Sprint history and trajectory

Sprint Cycles added Cumulative N Reviewer fleet Composite Corpus era
Sprint 2 749 1,103 9/9 self-review 74 trivia
Sprint 5 3,000 5,816 9/9 self-review 76 trivia (mode-collapsed)
Sprint 6 5,000 10,449 9/9 self-review 75 frontier (divergence-targeted)
Manual regen v8 0 (re-validate) 10,452 9/9 self-review 76 frontier
Sprint 7 v13 0 (re-validate) 10,452 6/6 disjoint 67 frontier
Sprint 7 v15 0 (re-validate) 10,452 6/6 disjoint 72 frontier
Sprint 7 v16 0 (re-validate) 10,452 6/6 disjoint 72 frontier

The three Sprint 7 readings are three back-to-back validator runs against the same paper on the same disjoint reviewer fleet. The variance across the three readings (67, 72, 72) is ensemble temperature sampling on the reviewer side, not a change in the paper itself. The median is the published number.

Repeated 9-of-9 self-review runs on an identical paper vary by approximately ±1 composite point under the old arrangement. The 6-of-6 disjoint fleet appears to have slightly higher sampling variance (approximately ±3 points, based on three readings). More readings will tighten the band.

Reproducing the benchmark

Every step is reproducible from the published artifacts:

  1. Dataset: download the unified ledger from the Zenodo deposit (DOI 10.5281/zenodo.19546460) or from the Hugging Face mirror at andysalvo/polybrainbench-v8.
  2. Methodology: this document is the full specification.

SUPPLIED INFORMATION |
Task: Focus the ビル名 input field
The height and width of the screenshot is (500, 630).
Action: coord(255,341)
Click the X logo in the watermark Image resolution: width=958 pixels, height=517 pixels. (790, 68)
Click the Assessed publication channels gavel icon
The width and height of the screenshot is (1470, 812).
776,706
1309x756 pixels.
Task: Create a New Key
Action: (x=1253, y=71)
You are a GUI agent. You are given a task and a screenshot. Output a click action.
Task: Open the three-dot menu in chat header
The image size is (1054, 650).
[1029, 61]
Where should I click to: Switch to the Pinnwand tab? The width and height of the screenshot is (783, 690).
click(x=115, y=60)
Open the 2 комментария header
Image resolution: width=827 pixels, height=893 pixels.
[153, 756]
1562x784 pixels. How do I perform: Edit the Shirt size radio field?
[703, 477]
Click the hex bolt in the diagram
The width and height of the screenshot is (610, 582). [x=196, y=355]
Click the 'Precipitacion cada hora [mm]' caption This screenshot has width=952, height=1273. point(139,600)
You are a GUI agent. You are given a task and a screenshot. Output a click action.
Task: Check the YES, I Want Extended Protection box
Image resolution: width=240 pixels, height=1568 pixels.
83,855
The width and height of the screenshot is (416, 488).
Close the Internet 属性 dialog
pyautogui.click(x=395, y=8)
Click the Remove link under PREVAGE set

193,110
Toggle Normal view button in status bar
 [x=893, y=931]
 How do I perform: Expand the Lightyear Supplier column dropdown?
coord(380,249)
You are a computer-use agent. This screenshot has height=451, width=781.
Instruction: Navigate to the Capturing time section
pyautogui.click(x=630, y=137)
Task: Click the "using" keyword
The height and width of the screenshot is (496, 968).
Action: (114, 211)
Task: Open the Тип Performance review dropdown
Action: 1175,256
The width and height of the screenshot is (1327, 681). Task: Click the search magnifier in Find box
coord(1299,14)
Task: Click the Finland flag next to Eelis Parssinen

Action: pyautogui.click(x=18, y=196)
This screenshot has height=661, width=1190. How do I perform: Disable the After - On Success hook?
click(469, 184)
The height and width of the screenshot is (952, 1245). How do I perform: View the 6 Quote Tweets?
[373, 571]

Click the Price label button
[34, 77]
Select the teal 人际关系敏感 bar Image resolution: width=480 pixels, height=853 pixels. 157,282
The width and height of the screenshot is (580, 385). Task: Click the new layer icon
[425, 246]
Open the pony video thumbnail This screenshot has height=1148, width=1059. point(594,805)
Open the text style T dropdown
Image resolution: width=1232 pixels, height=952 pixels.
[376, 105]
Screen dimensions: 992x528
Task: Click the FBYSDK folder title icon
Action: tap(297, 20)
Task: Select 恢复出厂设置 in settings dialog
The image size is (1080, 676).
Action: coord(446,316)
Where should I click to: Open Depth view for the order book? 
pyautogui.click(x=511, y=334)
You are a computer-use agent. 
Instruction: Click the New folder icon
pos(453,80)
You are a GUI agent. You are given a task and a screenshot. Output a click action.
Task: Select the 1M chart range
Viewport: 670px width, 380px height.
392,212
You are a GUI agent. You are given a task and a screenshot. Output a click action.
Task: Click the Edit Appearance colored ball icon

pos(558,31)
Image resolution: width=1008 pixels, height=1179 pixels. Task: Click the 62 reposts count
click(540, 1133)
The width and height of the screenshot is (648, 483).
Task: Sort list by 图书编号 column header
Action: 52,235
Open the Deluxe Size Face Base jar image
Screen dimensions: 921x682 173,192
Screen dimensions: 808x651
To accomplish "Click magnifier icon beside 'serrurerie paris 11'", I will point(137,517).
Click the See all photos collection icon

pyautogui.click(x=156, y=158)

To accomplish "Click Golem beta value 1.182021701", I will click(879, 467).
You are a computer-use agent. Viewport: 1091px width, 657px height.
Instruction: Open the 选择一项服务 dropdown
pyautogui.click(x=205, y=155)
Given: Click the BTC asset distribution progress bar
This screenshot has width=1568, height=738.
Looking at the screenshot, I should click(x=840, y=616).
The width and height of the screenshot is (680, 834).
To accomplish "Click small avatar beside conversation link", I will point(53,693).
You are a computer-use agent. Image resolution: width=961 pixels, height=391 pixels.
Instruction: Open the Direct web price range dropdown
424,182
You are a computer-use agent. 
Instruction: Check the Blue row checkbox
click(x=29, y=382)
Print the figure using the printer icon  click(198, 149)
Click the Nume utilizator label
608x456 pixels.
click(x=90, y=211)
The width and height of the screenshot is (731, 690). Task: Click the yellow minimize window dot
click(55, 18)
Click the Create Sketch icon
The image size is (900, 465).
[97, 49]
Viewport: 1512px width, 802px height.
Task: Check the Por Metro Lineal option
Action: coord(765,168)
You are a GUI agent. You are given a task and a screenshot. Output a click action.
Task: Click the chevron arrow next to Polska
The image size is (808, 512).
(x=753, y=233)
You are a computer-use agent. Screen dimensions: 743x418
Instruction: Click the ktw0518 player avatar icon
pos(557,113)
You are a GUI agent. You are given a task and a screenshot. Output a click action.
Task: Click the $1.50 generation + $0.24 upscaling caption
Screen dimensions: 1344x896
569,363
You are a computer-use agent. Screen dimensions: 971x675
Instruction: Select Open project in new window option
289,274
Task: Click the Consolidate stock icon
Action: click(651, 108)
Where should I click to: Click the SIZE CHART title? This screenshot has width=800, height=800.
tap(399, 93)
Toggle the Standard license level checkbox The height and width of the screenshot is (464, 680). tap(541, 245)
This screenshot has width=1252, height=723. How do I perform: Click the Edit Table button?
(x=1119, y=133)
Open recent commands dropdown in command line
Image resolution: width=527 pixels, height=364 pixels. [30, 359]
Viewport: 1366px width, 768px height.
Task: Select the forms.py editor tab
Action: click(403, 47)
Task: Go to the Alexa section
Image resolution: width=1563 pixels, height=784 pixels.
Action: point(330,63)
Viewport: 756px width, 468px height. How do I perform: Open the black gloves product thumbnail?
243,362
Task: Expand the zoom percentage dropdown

WORK TASK |
Continue the benchmark write-up on sprint history and reproduction from the point where it stops.

ANSWER SECTION |
  3. Canonical pages: each verification cycle has a stable URL at polylogicai.com/trust/claim/<slug> with schema.org Dataset and FAQPage JSON-LD pointing back to the paper DOI.
  4. Generator fleet reproduction: any researcher with API access to OpenAI, xAI, and Groq can implement the same 9-model dispatch against the same claims from the ledger and verify the responses match within model sampling variance.
  5. Reviewer fleet reproduction: add API access to Anthropic and Google for the two external anchors. All six reviewer endpoints are public APIs. No gated access is required.
  6. Validator reproduction: the composite formula is simple enough to implement in approximately 20 lines: dispatch the paper as a topic to each reviewer, parse their Q and A scores, compute round(0.6 × mean(Q) + 0.4 × mean(A)).

Complementary, not competitive

PolybrainBench is deliberately not a capability benchmark. It does not claim that any model in the fleet is better than any other model, and it does not claim any aggregate "Polybrain" system outscores any frontier model on any task. The question it answers is one that cannot be answered by a single model: where do independently-trained models disagree on the same claim?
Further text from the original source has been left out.